飼育小屋の前で動けない。その二人のところにだ。
「おい北乃!」
「桐生!」
皆が来た。そしてそのうえで二人に声をかけるのだった。
「無事か!」
「大丈夫だった!?」
「え、ええ」
「何とかね」
その皆のところに顔を向けて何とか言葉を返した。
「逃げたわ」
「僕達はここにいるだけだったけれど」
「御免、動けなかった」
「あいつのあの妖気に」
「私達もよ」
「それはね」
それは二人共同じだというのだ。
「足が竦んで動けなくて」
「身体も震えて」
「そうよね、何あれは」
「こんなのはじめてだけれどよ」
誰もが言った言いながら今になって。顔中から冷や汗が流れ出る。まるで気が尽きたかの様に。もう汗をかく季節ではないというのにだ。
「あんなことって」
「とても」
「けれど本当によかったわよ」
「そうよ」
まずは明日夢のところに茜と凛が来た。それで彼女を抱き締める。
「御免、私とても動けなくて」
「明日夢がそこにいたのに」
「いいわよ」
だが明日夢は抱き締める彼女を抱き返して。それで言葉も返すのだった。
「私だって。動けなかったし」
「だからなの」
「許してくれるのね」
「皆今ここに来てくれたじゃない」
彼女が言うのはこのことだった。
「だから。いいのよ」
「そう、有り難う」
「そう言ってくれたら」
「とにかくだ、よかったよ」
「全くだな」
桐生と同じ中学の野茂と坂上が彼に言ってきた。
「兎も小鳥も無事だったんだろ?」
「何とか」
「うん、それはね」
桐生はそう二人に答えた。
「何とかね、それは」
「よかったよ、本当に」
「何とかな」
それを言ってである。彼等は胸を撫で下ろした。そうしてお互いの無事を確かめ合うのだった。

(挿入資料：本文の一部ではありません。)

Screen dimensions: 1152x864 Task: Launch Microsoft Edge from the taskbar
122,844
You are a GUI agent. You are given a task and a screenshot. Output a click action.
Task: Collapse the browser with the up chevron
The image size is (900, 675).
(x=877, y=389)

だが校門では。丁度正道が登校して来ていた。そしてその前に。
彼がいた。丁度正対したのだった。
「貴様は」
「あれっ、僕って有名人?」
彼は正道の言葉を受けて軽い声を出した。
「そんなに目立ったつもりないんだけれどね」
「目立ったつもりはなくてもだ」
正道は明らかに怒っていた。それは確実だった。
その怒りに満ちた声のまま。また言うのだった。
「俺は貴様を知っている」
「そうなんだ」
「何があっても許しはしない」
こう言うのだった。
「それは言っておく」
「何のことかな」
「知らないとは言わせない」
背負っているのはギターケースである。しかしそれは既に剣になっていた。彼が背負っているものはまさにそれだった。そうなっていたのだ。
「未晴のことはな」
「またその名前出たんだ」
全く知らない、気付かないといった言葉だった。
「今日はよく聞くね」
「それだけか」
「他に言うことはないけれど」
あくまでそれだけだというのである。